Retype, word for word, only the lines from the one containing "This screenshot has width=221, height=210." through the last line of the listing below. Pictures do not belong in the result.

- _Task material_
------------------------------
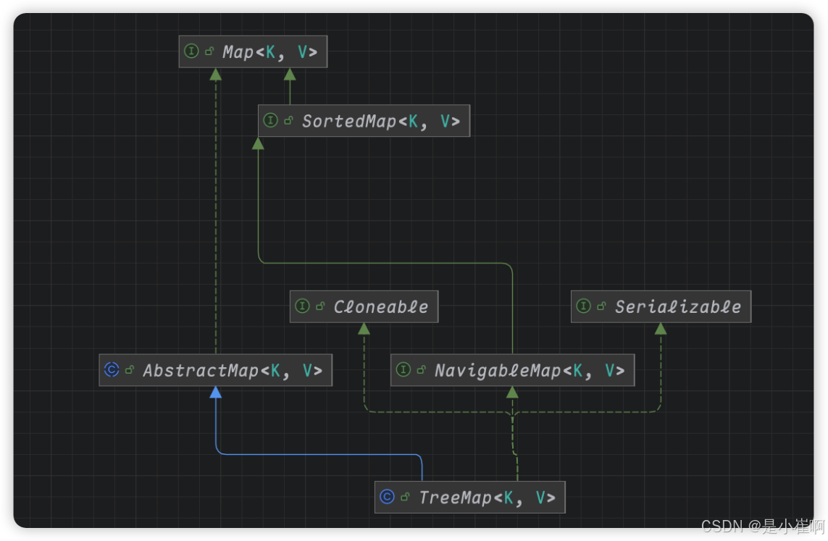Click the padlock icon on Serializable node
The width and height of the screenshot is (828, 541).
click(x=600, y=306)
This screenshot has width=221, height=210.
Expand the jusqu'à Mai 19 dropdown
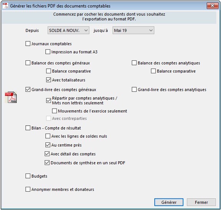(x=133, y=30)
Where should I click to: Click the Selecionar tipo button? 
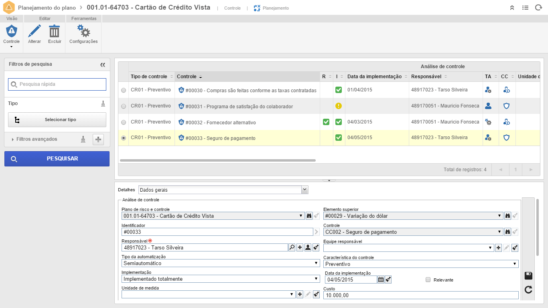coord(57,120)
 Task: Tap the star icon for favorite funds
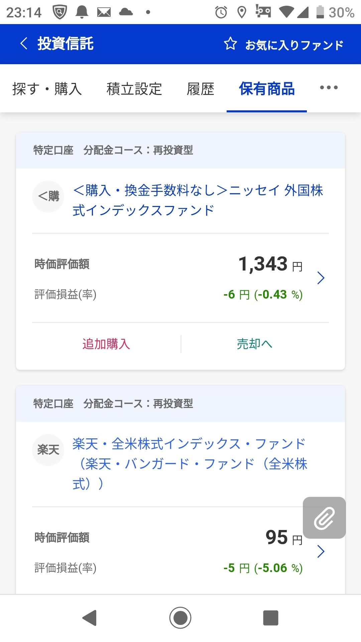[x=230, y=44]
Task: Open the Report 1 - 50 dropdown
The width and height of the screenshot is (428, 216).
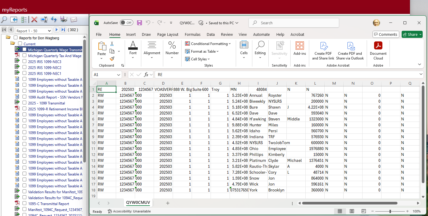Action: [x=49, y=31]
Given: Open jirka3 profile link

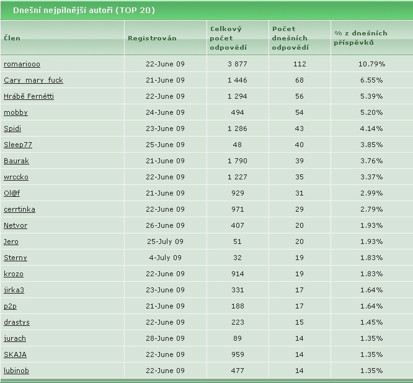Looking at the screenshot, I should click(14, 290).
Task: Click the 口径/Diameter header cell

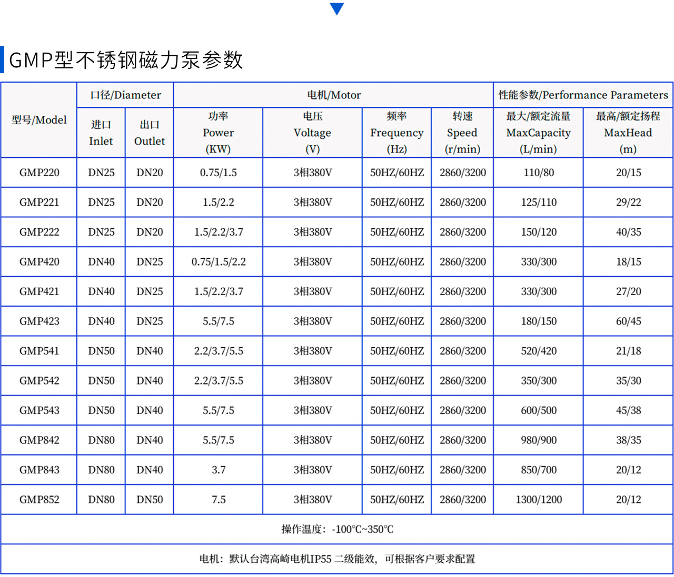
------------------------------
- _Response to the task_
This screenshot has width=221, height=210.
Expand the jusqu'à Mai 19 dropdown
(x=133, y=30)
Where should I click to: Click the Selecionar tipo button? 
coord(57,120)
 Task: Tap the star icon for favorite funds
[x=230, y=44]
Task: Open the Report 1 - 50 dropdown
The width and height of the screenshot is (428, 216).
Action: [x=49, y=31]
Given: Open jirka3 profile link

Looking at the screenshot, I should click(14, 290).
Task: Click the 口径/Diameter header cell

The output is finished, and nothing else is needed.